- [TO BE DONE]:
Set down verbatim the lines starting at the one containing "The width and height of the screenshot is (856, 532)." and ending at the one containing "What do you see at coordinates (1840, 240)", with both of those lines included.

- [DATA ROWS]:
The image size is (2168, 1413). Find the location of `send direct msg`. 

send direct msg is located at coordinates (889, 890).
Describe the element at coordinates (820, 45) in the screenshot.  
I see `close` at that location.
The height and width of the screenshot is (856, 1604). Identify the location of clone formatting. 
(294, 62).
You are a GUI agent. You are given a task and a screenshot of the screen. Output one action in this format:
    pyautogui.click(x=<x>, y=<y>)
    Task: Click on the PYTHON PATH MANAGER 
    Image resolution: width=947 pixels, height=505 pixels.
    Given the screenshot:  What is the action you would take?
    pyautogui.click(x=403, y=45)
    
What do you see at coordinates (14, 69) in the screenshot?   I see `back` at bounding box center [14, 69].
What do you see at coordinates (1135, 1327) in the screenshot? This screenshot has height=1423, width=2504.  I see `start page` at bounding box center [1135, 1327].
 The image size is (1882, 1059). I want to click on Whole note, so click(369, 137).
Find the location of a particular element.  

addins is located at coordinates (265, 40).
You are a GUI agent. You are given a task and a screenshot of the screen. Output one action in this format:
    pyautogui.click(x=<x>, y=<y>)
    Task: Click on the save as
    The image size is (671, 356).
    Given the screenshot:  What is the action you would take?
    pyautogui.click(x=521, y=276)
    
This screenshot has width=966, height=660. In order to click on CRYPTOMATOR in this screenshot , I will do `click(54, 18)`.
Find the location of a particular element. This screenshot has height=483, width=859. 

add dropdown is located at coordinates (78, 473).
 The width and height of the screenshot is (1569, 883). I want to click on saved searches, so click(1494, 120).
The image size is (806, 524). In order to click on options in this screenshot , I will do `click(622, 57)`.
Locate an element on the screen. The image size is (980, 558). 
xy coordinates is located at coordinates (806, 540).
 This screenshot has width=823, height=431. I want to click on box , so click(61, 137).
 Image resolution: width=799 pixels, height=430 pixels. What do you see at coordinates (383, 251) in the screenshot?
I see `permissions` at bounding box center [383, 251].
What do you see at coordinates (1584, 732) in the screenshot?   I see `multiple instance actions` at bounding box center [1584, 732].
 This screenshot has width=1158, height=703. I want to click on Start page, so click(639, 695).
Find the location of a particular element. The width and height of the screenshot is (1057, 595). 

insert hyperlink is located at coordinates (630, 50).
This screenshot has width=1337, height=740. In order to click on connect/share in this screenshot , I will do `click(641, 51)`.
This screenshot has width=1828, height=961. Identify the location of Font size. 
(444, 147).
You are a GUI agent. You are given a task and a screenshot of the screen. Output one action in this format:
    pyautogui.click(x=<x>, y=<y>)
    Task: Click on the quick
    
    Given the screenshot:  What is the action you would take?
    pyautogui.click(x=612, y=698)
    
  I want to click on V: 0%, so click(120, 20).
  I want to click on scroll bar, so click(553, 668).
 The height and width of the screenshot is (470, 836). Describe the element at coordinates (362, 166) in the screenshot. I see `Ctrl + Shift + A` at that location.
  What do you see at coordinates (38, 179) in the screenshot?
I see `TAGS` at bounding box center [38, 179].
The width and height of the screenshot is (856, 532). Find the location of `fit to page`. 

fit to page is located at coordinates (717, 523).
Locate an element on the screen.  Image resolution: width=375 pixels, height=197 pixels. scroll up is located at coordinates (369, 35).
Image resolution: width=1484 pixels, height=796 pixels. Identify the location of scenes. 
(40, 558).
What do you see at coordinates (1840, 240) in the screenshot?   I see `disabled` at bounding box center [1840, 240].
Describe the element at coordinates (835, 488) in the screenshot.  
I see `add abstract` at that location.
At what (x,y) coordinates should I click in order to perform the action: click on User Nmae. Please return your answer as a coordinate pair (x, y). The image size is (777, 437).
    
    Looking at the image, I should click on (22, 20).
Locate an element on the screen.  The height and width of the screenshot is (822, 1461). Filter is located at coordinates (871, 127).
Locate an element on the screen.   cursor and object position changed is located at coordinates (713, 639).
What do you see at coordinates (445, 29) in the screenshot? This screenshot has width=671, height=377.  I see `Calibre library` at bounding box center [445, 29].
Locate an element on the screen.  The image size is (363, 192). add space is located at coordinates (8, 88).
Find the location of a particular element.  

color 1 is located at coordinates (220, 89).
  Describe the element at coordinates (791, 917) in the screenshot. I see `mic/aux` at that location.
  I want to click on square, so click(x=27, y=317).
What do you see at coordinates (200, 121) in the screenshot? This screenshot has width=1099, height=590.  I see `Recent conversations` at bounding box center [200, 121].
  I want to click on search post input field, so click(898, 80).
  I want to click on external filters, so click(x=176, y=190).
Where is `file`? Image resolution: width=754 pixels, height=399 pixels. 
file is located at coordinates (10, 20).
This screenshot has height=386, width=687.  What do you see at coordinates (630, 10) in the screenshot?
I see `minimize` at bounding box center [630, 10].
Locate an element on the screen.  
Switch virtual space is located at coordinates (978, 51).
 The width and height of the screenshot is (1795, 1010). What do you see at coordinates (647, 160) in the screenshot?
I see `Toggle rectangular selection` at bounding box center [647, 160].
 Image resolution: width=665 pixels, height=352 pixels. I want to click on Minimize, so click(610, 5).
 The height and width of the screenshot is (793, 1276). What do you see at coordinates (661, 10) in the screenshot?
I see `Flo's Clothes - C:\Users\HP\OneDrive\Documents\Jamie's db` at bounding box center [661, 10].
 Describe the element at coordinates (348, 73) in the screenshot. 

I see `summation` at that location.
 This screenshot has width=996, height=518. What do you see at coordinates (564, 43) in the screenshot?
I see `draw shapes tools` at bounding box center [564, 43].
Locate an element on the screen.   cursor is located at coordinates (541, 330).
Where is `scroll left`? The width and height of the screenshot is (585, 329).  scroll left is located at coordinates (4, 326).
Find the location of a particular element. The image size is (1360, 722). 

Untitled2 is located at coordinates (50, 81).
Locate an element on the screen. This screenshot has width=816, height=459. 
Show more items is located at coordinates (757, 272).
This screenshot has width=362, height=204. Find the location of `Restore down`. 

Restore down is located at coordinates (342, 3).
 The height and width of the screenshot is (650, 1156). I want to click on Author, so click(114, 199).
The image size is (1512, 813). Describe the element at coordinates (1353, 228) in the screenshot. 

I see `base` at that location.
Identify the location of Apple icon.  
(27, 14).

- [SOLUTION TO THE PROBLEM]:
The width and height of the screenshot is (856, 532). Find the location of `fit to page`. 

fit to page is located at coordinates (717, 523).
Locate an element on the screen.  Image resolution: width=375 pixels, height=197 pixels. scroll up is located at coordinates (369, 35).
Image resolution: width=1484 pixels, height=796 pixels. Identify the location of scenes. 
(40, 558).
What do you see at coordinates (1840, 240) in the screenshot?   I see `disabled` at bounding box center [1840, 240].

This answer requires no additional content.